Barry Ritholtz notes the reemergence of Ayn Rand. This is one of those phenomena, like orange soda, that I will never understand.
Barry rightly calls Rand’s prose “a giant pedantic bore,” and also zeros in on the cult-like behavior of Randians. I just don’t get it. My theory is that Rand’s appeal is mainly to make college sophomores feel superior to freshmen.
Michael Shermer (via Oliver Kamm) addressed the Randians a few years ago when writing “The Unlikeliest Cult in History.”

One of the closest to Rand was Nathaniel Branden, a young philosophy student who joined the Collective in the early days before Atlas Shrugged was published. In his autobiographical memoirs entitled Judgment Day (1989), Branden recalled: “There were implicit premises in our world to which everyone in our circle subscribed, and which we transmitted to our students at NBI.” Incredibly, and here is where the philosophical movement became a cult, they came to believe that (pp. 255-256):

• Ayn Rand is the greatest human being who has ever lived.
• Atlas Shrugged is the greatest human achievement in the history of the world.
• Ayn Rand, by virtue of her philosophical genius, is the supreme arbiter in any issue pertaining to what is rational, moral, or appropriate to man’s life on earth.
• Once one is acquainted with Ayn Rand and/or her work, the measure of one’s virtue is intrinsically tied to the position one takes regarding her and/or it.
• No one can be a good Objectivist who does not admire what Ayn Rand admires and condemn what Ayn Rand condemns.
• No one can be a fully consistent individualist who disagrees with Ayn Rand on any fundamental issue.
• Since Ayn Rand has designated Nathaniel Branden as her “intellectual heir,” and has repeatedly proclaimed him to be an ideal exponent of her philosophy, he is to be accorded only marginally less reverence than Ayn Rand herself.
• But it is best not to say most of these things explicitly (excepting, perhaps, the first two items). One must always maintain that one arrives at one’s beliefs solely by reason.

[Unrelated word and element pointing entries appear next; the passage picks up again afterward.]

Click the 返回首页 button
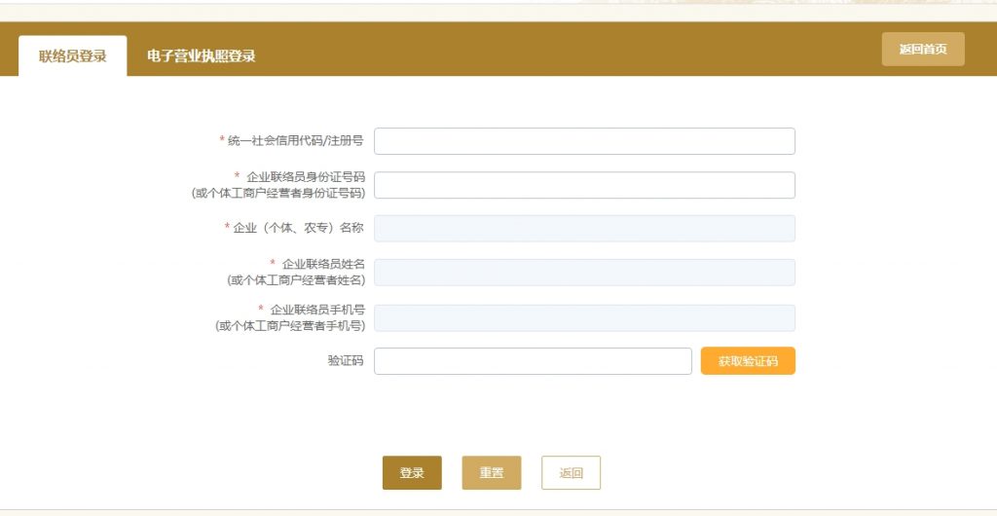Image resolution: width=997 pixels, height=516 pixels. (923, 49)
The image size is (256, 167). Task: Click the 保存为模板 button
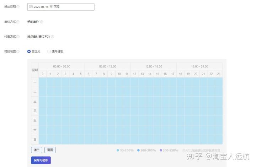tap(41, 160)
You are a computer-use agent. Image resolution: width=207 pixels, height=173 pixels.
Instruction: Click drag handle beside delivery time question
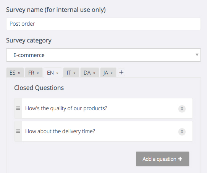18,131
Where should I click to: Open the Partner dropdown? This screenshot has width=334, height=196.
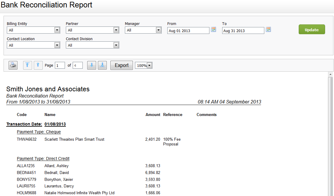pyautogui.click(x=116, y=30)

By the way, here’s a letter to the editor of the New York Times from November 3, 1957:

To the Editor:
Atlas Shrugged is a celebration of life and happiness. Justice is unrelenting. Creative individuals and undeviating purpose and rationality achieve joy and fulfillment. Parasites who persistently avoid either purpose or reason perish as they should. Mr. Hicks suspiciously wonders “about a person who sustains such a mood through the writing of 1,168 pages and some fourteen years of work.” This reader wonders about a person who finds unrelenting justice personally disturbing.